**PASSAGE TO READ**
This sort of “jack-of-all-trades” technology could also be a huge time and money saver for farmers. If the team could successfully identify a protein that had activity against numerous corn pests, the industry would benefit from more than just a method of defense.
The Road to Discovery
Thomas Jefferson said, “If you want something you’ve never had, you must be willing to do something you’ve never done.” This was the fail-fast, deliberately innovative mentality that defined the team’s efforts and planted the seed that led Warren to test a spoiled carton of milk he had accidentally left in his refrigerator after going on vacation for a week.
At that time, Warren knew that proteins with commercial levels of activity against corn insects had only been found in bacteria, and up until that point, that single bacterium was Bacillus thuringiensis (Bt). Bt, a spore-forming bacterium that produces proteins toxic to insects, exists all over the environment in a variety of strains. Prior to Warren’s work, scientists had only tested one particular Bt growth stage for such proteins.
As a truly creative mind, Warren didn’t just throw the spoiled milk away. Instead, he attempted to isolate bacteria from the milk and test the bacteria to see if it would make proteins at other stages of its lifecycle.
He admits the driver of this project wasn’t broad-spectrum insect control, but rather an idea to try and find non-Cry proteins that would have activity against at least black cutworm. At the time, black cutworm was a key pest for the Syngenta corn business, and it was very difficult to control with Bt Cry proteins. His realization that Vip3 has activity against so many lepidopteran pests was serendipitous, but in the end, resulted in a solution that closed the gap in above-ground pest control measures and benefited corn growers for years to come.
The Path Forward
More than two decades later, Vip3A is the only protein on the market that is derived from an earlier Bt lifecycle stage and has activity against more than 12 major above-ground insects. But its path to success was neither simple nor fail-proof.

**PROVIDED MATERIAL**

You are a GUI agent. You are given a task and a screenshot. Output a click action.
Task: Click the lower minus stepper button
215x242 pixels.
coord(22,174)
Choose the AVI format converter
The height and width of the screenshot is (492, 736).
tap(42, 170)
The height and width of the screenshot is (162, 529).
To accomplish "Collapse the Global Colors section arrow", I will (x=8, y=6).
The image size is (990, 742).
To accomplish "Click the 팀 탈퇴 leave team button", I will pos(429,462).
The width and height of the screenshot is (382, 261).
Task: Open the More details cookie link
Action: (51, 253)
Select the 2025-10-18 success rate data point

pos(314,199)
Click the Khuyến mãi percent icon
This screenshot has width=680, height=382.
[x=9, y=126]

**DIRECTIONS**
[A] According to the passage on the discovery of Vip3A, which bacterium was the only one known to produce proteins with commercial levels of activity against corn insects?
[B] Continue the passage on the discovery of Vip3A, picking up right after its final sentence.

**ANSWERS FOR EACH ITEM**
[A] Bacillus thuringiensis (Bt).

[B]
In 1995, the first attempt to make a commercial genetically modified (GM) corn product that produced Vip3A failed. This initial attempt was challenging, and it took several tries to be successful. However, the Vip3A team was not deterred; and by 1999, R&D was back in full swing. After countless breeding experiments and trials and overwhelming dedication, MIR162 was the first GM corn product to successfully produce Vip3A. Safety studies and U.S. regulatory approvals took another 12 years.
Eric Boudreau, Ph.D., head of trait development for Syngenta in both the North America and Latin America regions, insists the passion-fueled perseverance exhibited by the Vip3A scientists is crucial to bringing a new technology successfully to market. There were many points during Agrisure Viptera’s 18-year journey where the team could have abandoned the project. Instead, Syngenta forged ahead to introduce the most advanced trait against above-ground pests.
Purposeful innovation, creativity and a willingness to fail and try again define success in R&D. There is rarely an easy path to success, and usually the fight to continue to innovate is rarely over—just like the development of Agrisure Viptera.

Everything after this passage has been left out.